AS Can Modulate miRNA-Mediated Regulation of Gene Expression. (A) Generation of RNA splice variants that either contain or lack target sites for miRNA. SJ, splice junction; ES/CE, exon skipping/cassette exon. (B) Modulation of miRNA levels by regulating the splicing pattern of pre-mRNAs encoding enzymes, such as DCL1, involved in miRNA biogenesis. MBS for miR162 (shown in violet) is split between E12 and E13 of DCL1 pre-mRNA. Only one of the four isoforms generated by AS contains a miRNA target site. In addition, miR838A is encoded in the intron 14 of DCL1. AS events and regions are marked red.

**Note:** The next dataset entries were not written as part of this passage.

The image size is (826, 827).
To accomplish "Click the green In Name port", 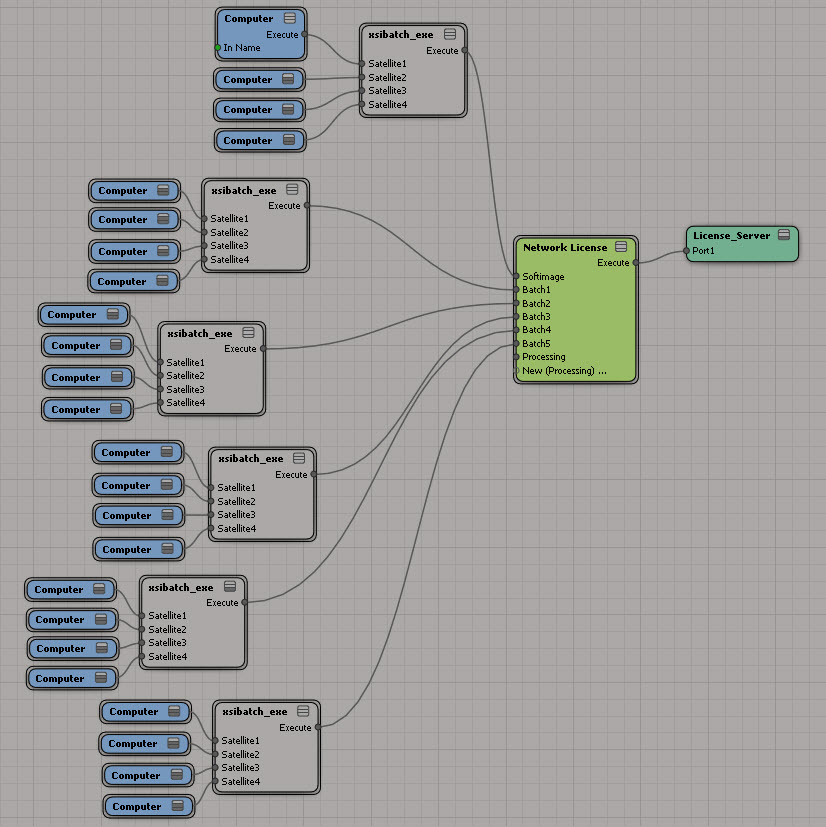I will pyautogui.click(x=217, y=48).
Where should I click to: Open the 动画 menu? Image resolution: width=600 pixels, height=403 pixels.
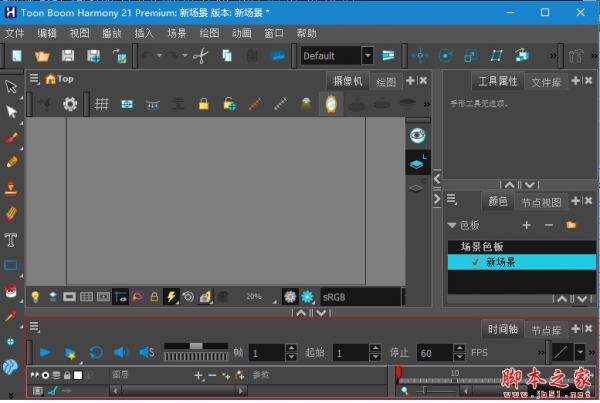241,33
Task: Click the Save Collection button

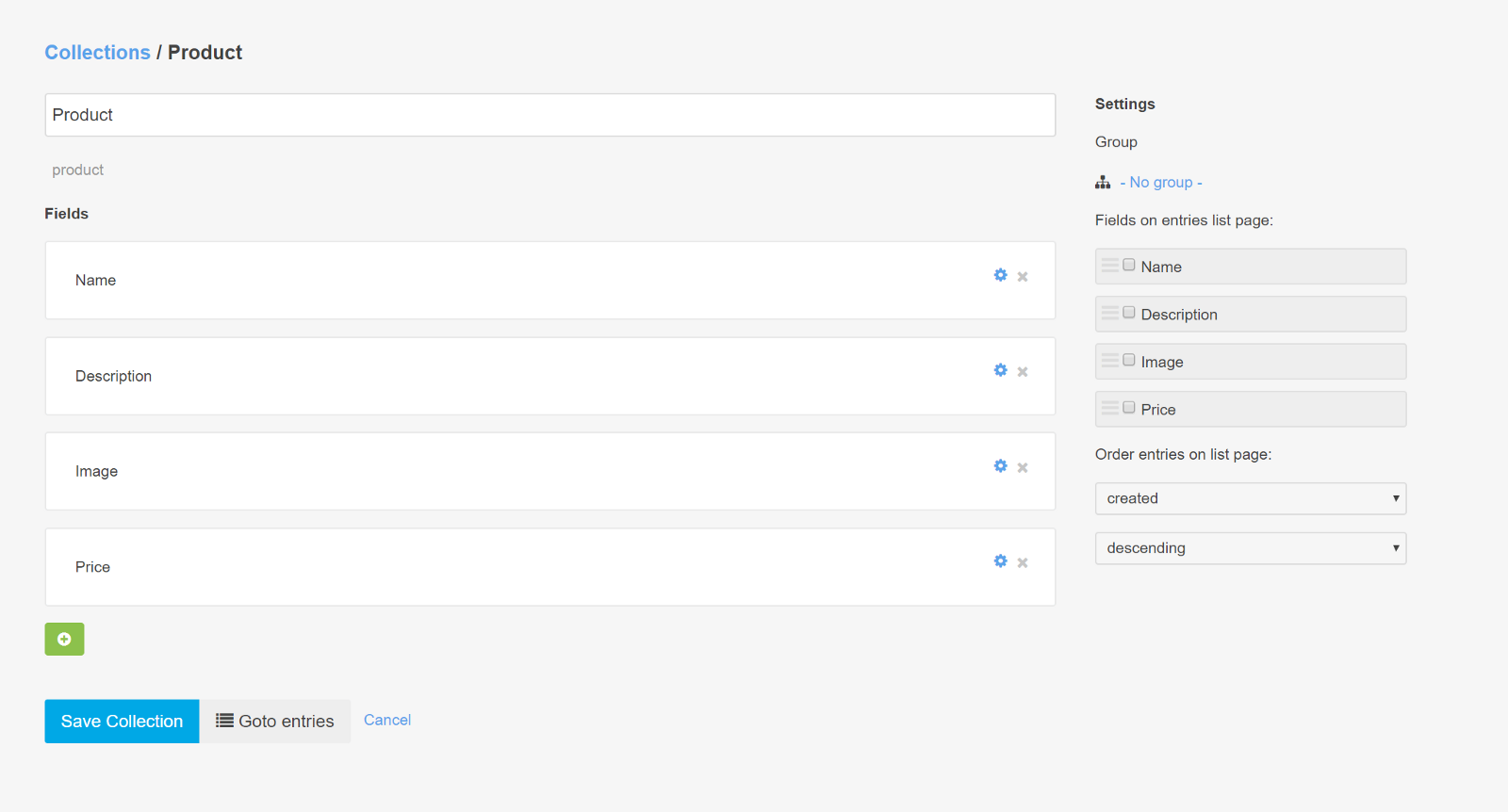Action: (x=122, y=721)
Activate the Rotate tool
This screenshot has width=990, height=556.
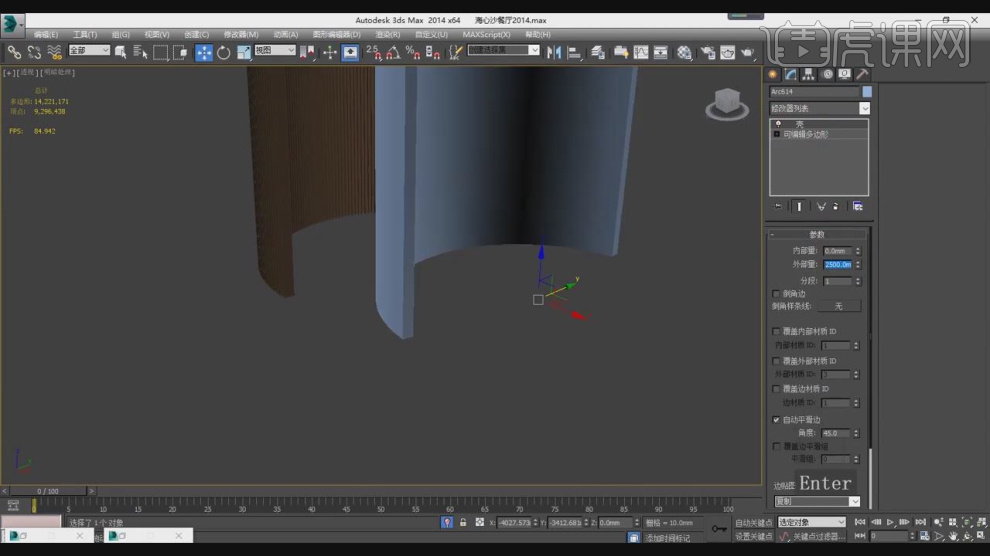pos(223,52)
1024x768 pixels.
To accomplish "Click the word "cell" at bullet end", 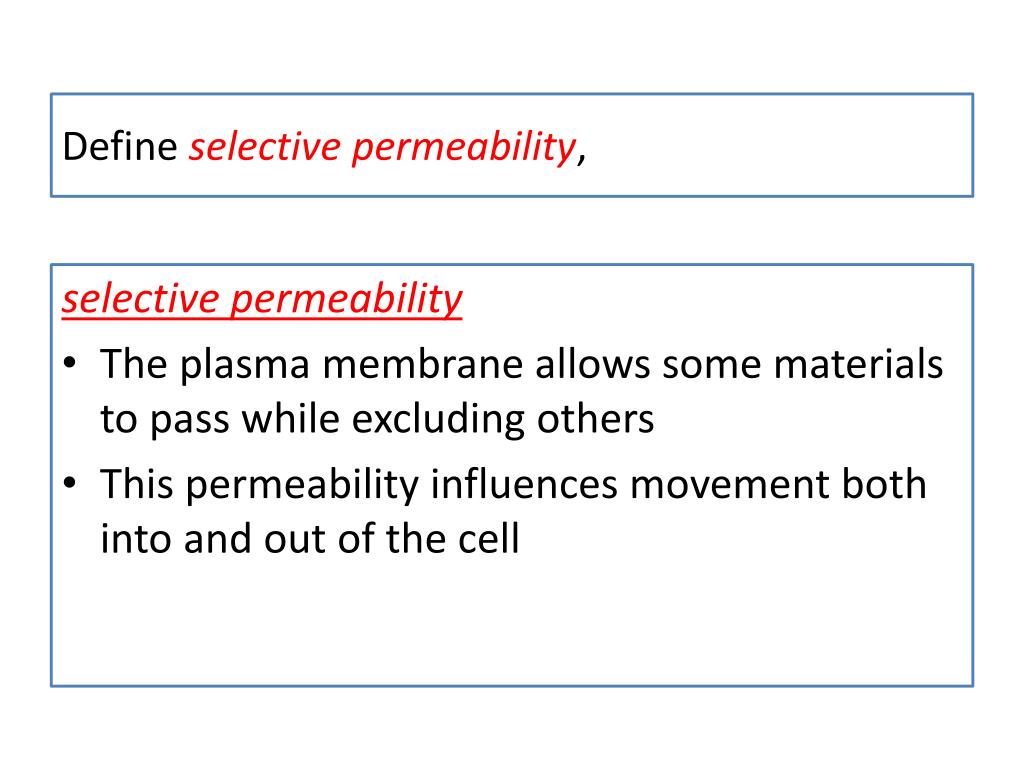I will point(488,539).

DCL1 gene structure is not to scale.

Figure 7.

Potential Mechanisms through Which Developmental Cues and Environmental Signals Regulate AS. Signal-induced changes in messengers such as calcium and reactive oxygen species, which are known regulate transcription of numerous genes (Reddy et al., 2011; Mittler et al., 2012; Smékalová et al., 2013), may also regulate AS through protein kinases and protein phosphatases as the activity of many splicing regulators is modulated by protein phosphorylation and dephosphorylation. In addition, the impact of signal-induced changes in cellular milieu, which are known to occur in plants (Seki et al., 2007; Mullen et al., 2012; Chan et al., 2013), on RNA structure and AS is unexplored in plants. See text under Elucidating Pathways That Connect Signals to AS Regulation for details pertinent to this figure. SRPK, Serine/arginine-rich protein-specific kinase; AFC2, Arabidopsis fus3-complementing cDNA 1 (AFC1) homolog (a LAMMER kinase). [See online article for color version of this figure.]